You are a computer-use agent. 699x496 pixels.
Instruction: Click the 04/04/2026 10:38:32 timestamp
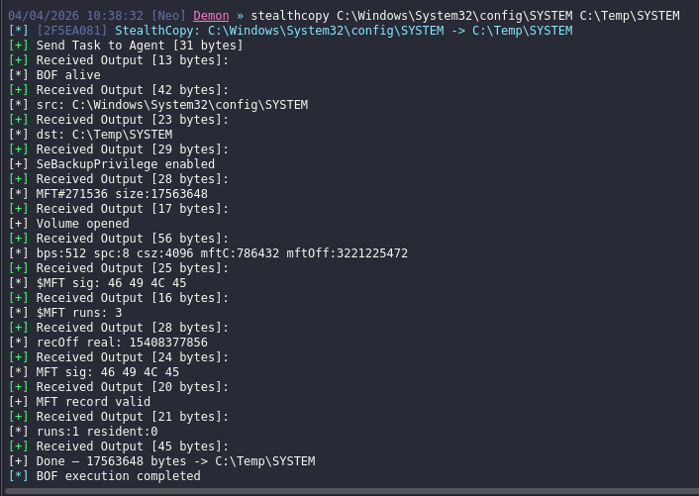75,16
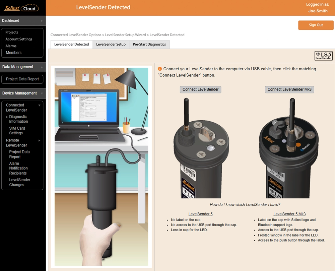This screenshot has width=335, height=271.
Task: Go to SIM Card Settings
Action: pyautogui.click(x=17, y=131)
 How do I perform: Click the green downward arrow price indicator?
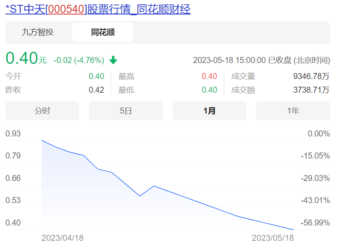(113, 59)
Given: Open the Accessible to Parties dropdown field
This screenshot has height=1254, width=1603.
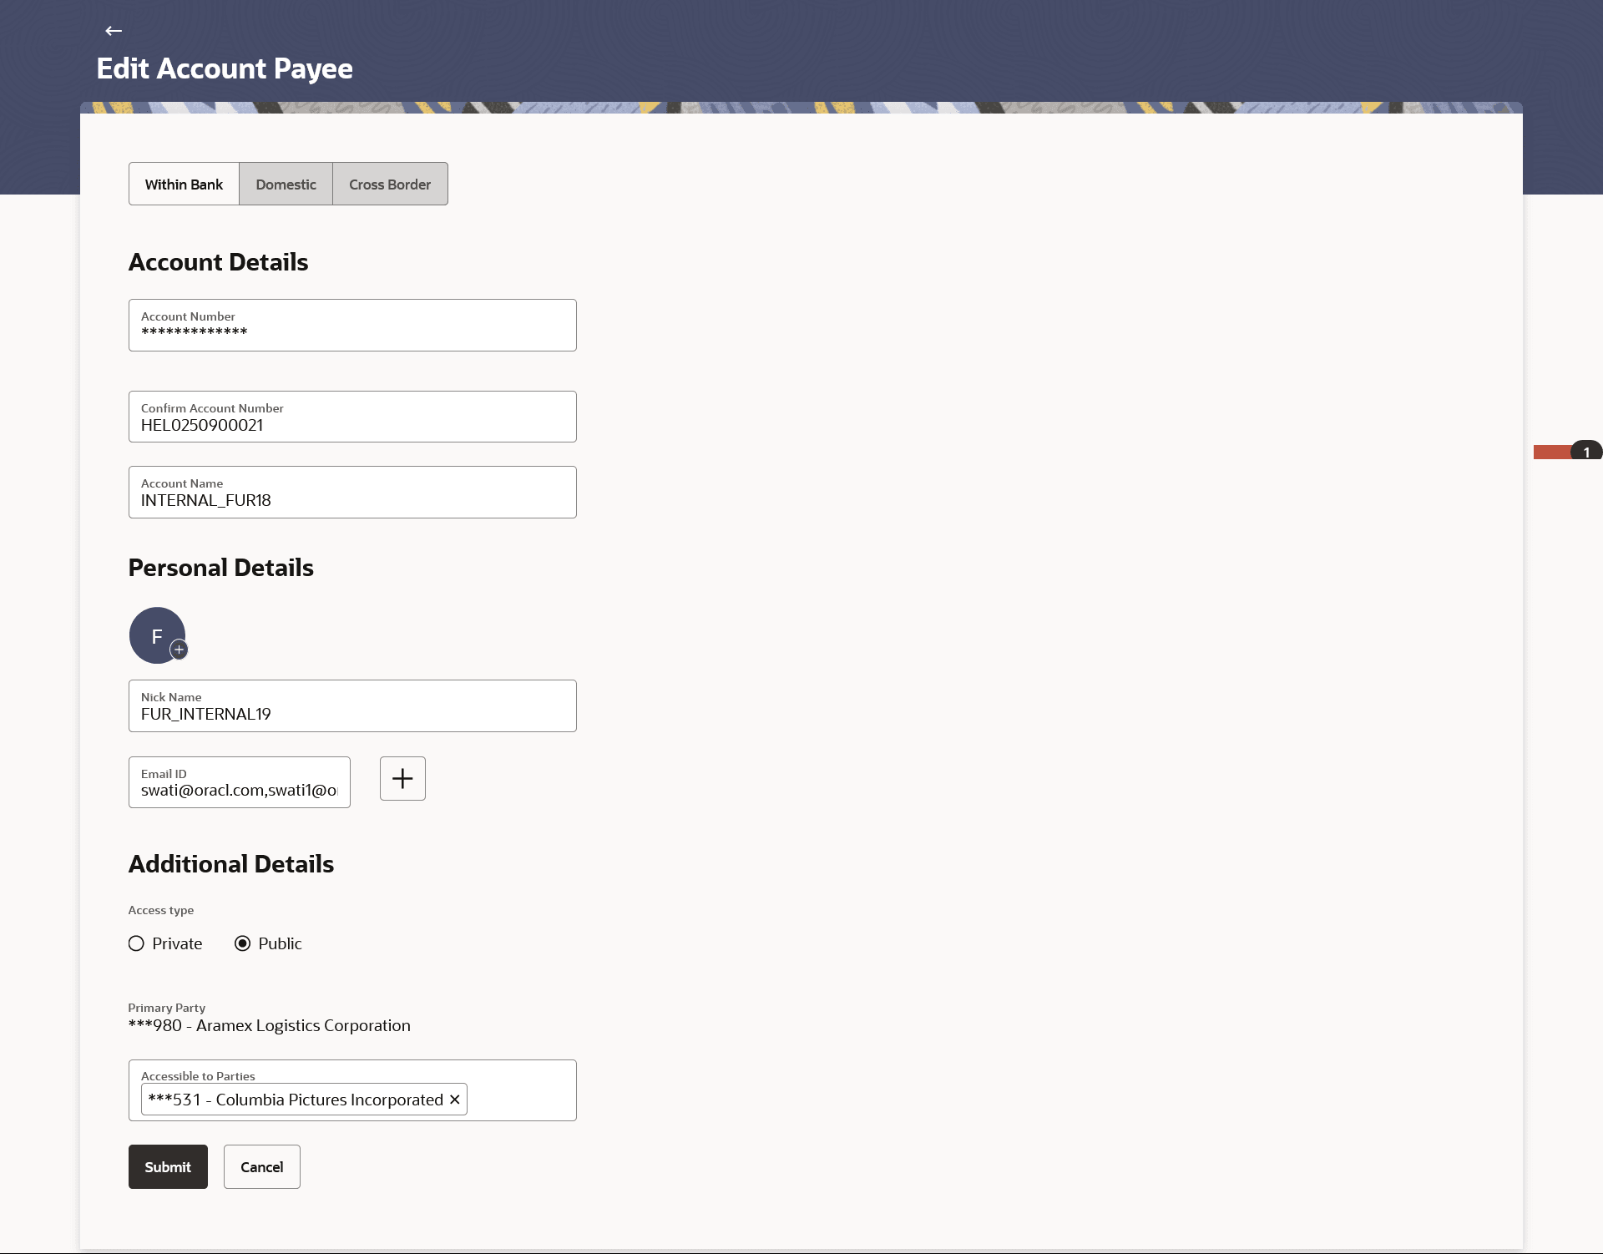Looking at the screenshot, I should click(520, 1099).
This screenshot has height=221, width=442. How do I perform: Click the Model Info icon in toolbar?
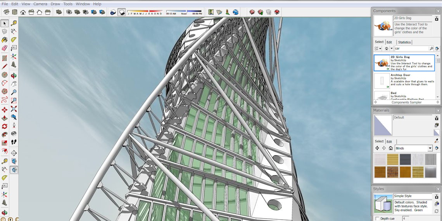click(113, 12)
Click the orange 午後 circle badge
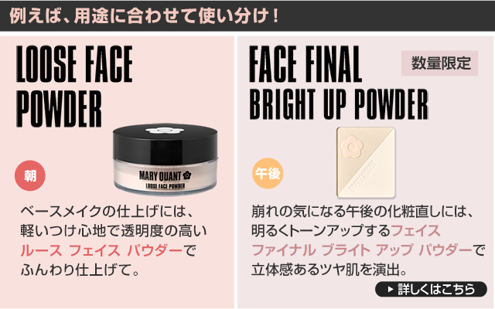Viewport: 495px width, 309px height. [268, 173]
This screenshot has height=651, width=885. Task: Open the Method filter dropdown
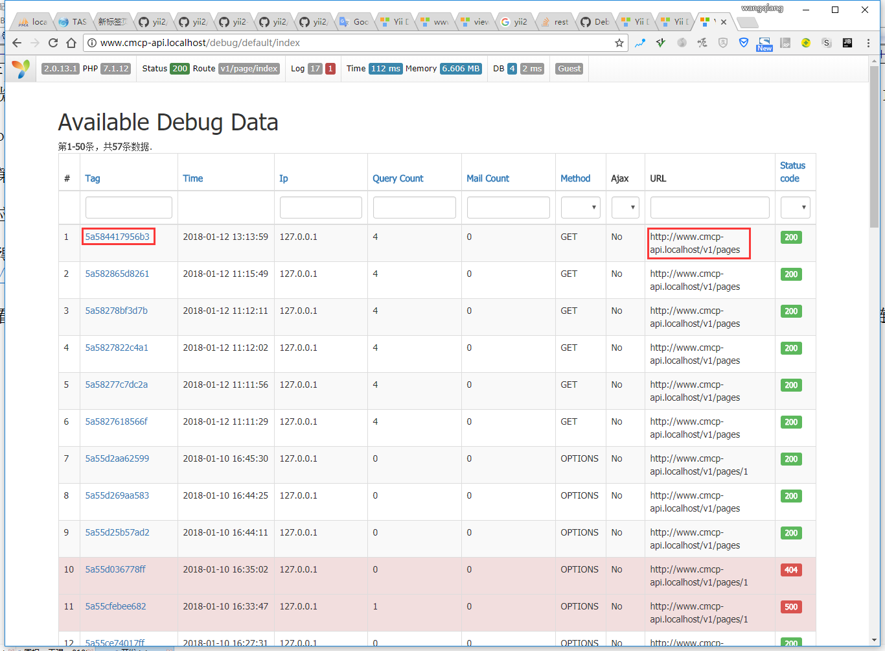(580, 207)
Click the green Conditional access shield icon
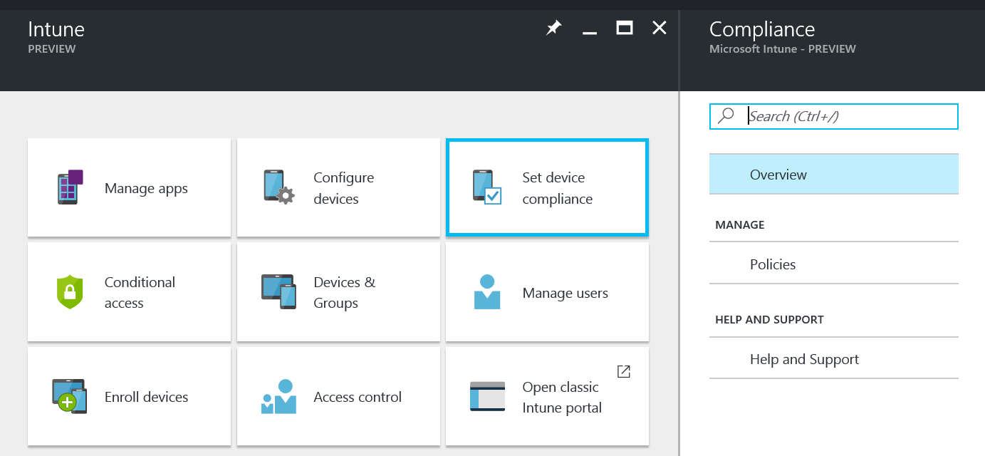 point(71,292)
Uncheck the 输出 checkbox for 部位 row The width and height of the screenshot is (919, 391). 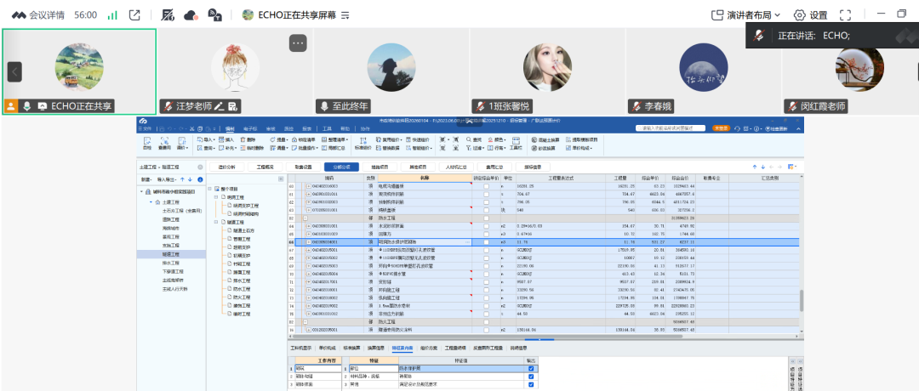click(531, 368)
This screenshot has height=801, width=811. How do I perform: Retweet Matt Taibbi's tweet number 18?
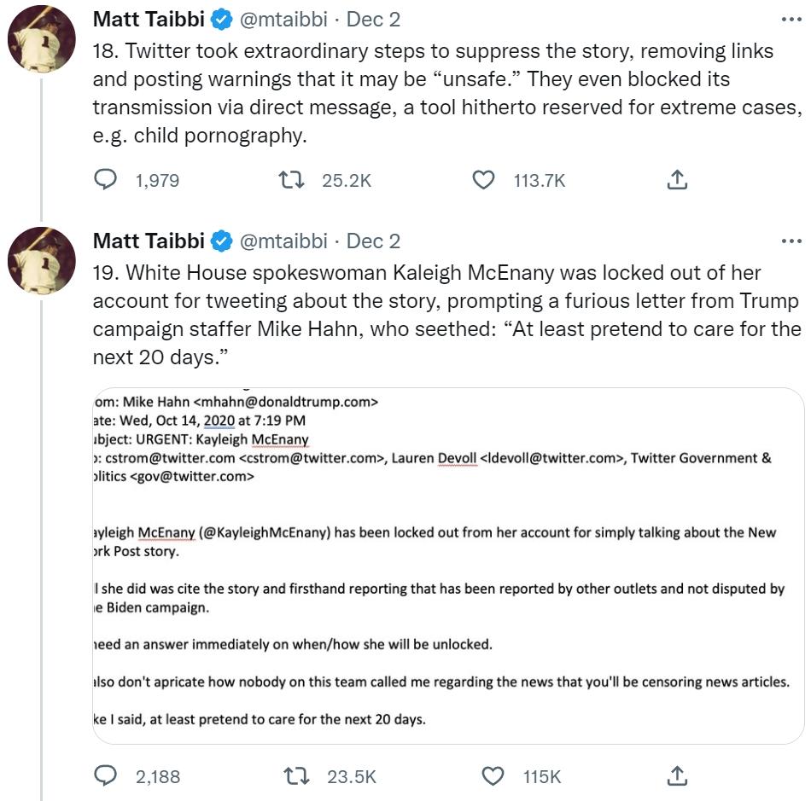pos(294,180)
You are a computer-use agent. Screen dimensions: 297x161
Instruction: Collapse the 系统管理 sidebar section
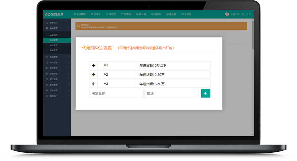pyautogui.click(x=57, y=28)
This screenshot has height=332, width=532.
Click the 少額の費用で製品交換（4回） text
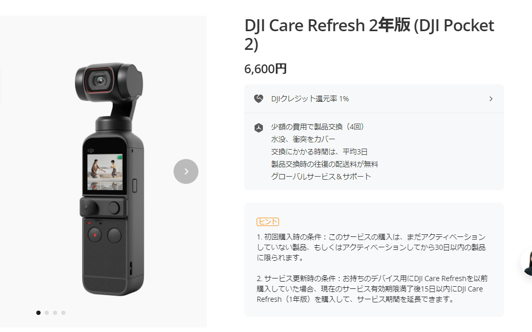tap(317, 127)
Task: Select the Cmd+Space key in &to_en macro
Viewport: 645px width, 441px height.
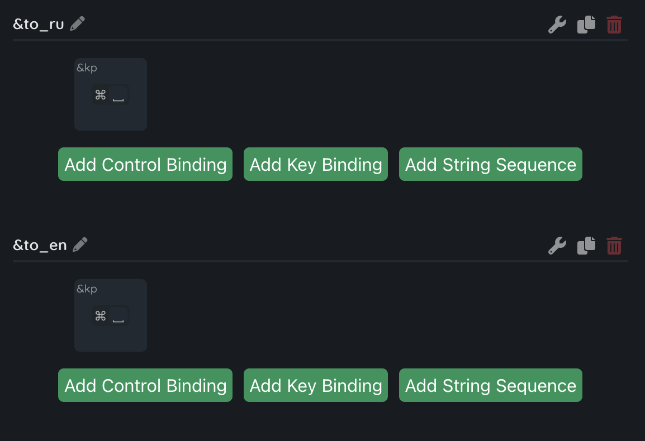Action: [x=110, y=317]
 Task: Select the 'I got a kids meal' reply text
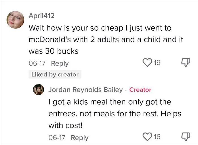click(x=115, y=114)
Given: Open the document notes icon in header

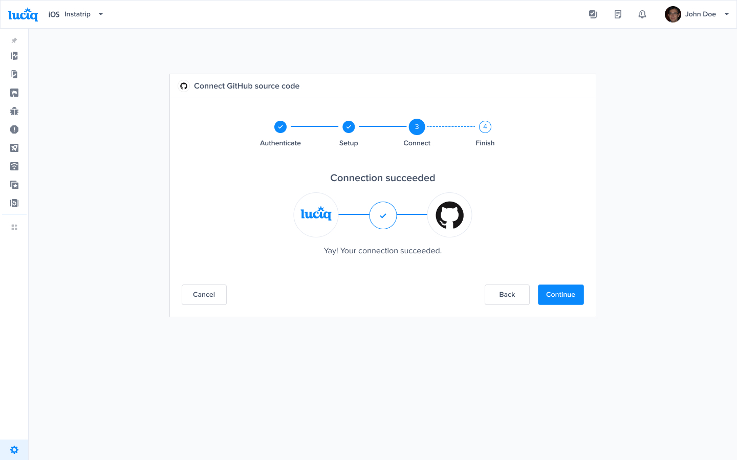Looking at the screenshot, I should (x=618, y=14).
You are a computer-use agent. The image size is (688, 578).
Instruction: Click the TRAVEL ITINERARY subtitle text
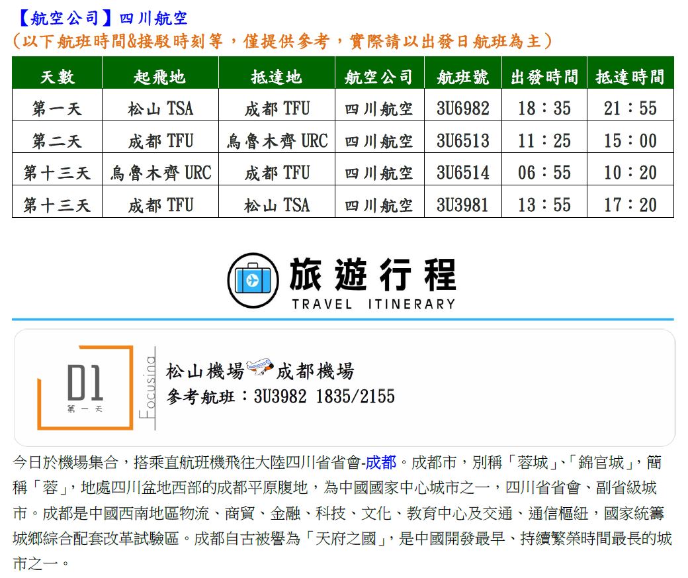373,304
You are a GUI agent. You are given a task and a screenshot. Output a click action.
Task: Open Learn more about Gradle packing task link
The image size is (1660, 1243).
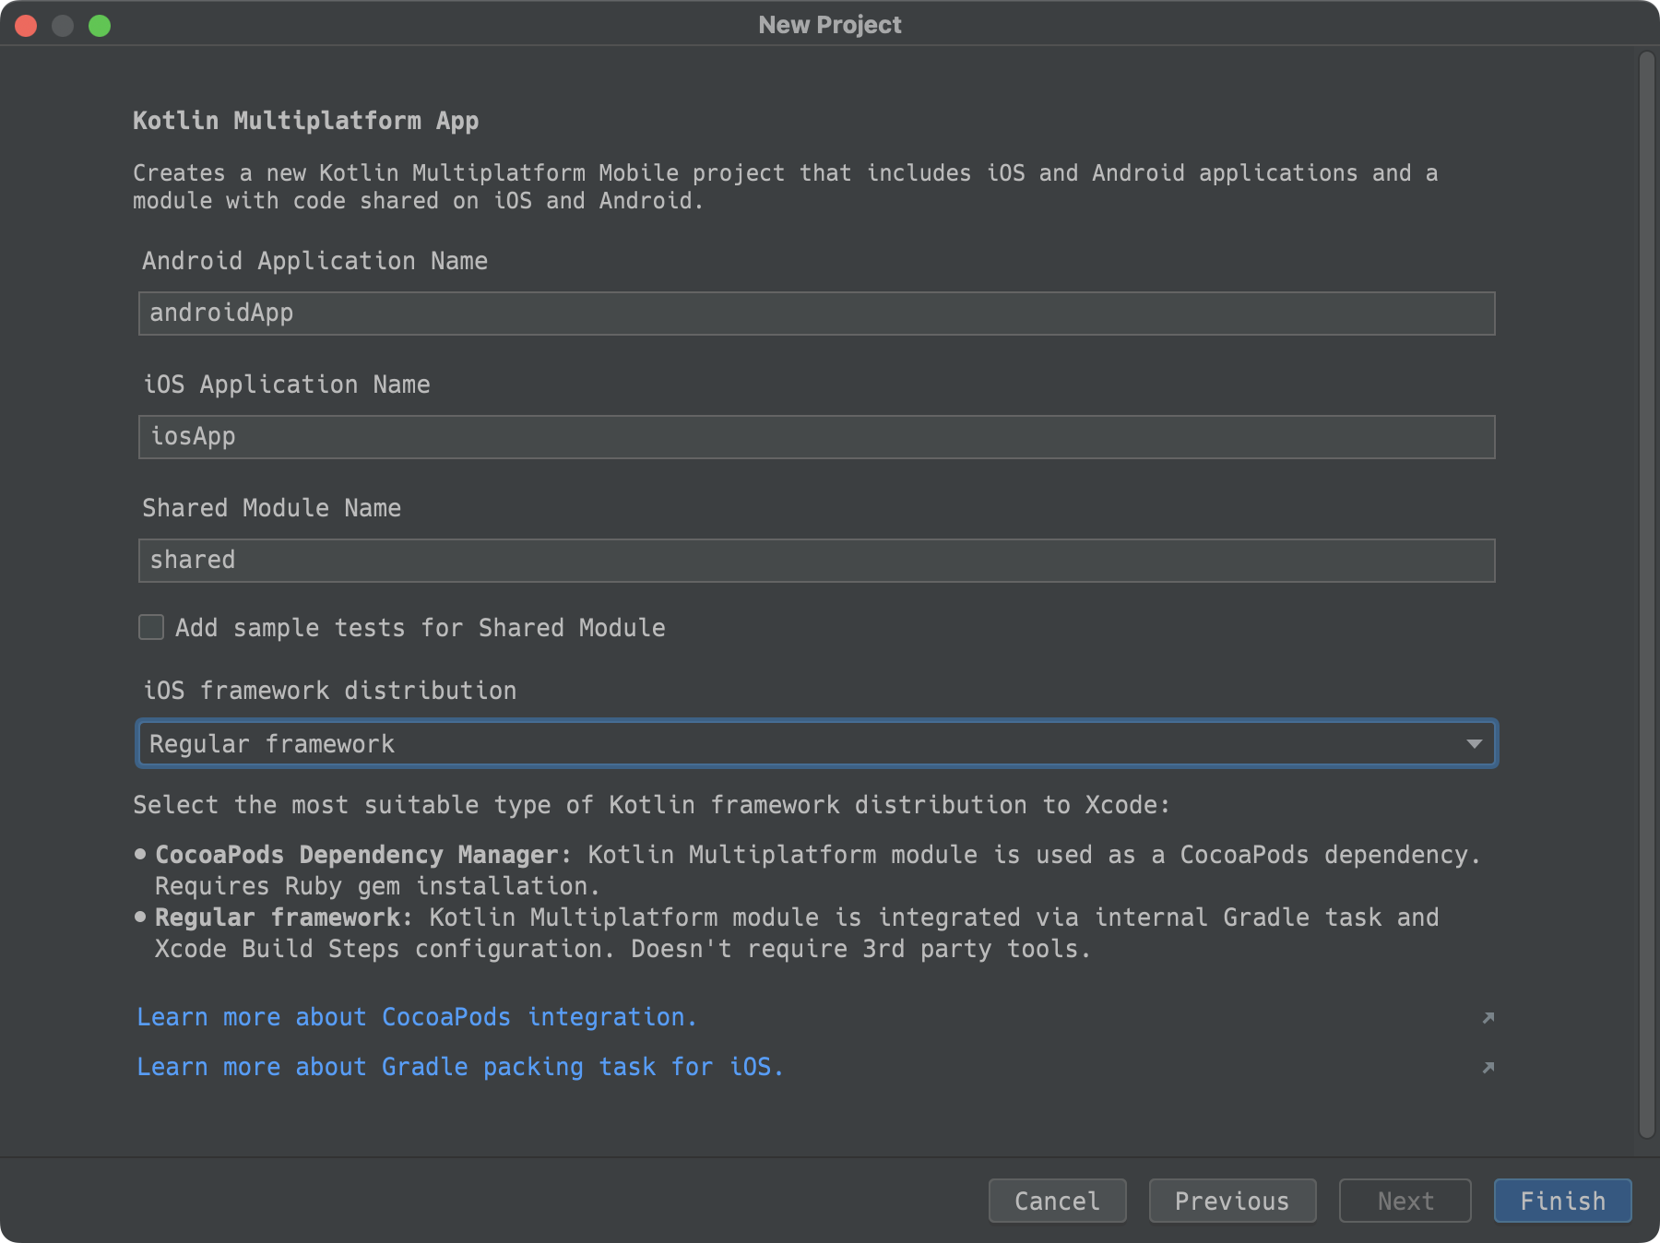coord(459,1067)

..........

=== What to do ===
Render as a numbered list, with blank lines left out, the material starting with the line with "You are a GUI" and going on through the last line of the material. Leave the pictures out of the answer.

=== Exercise solution ===
1. You are a GUI agent. You are given a task and a screenshot. Output a click action.
2. Task: Open Learn more about Gradle packing task link
3. The image size is (1660, 1243).
4. coord(459,1067)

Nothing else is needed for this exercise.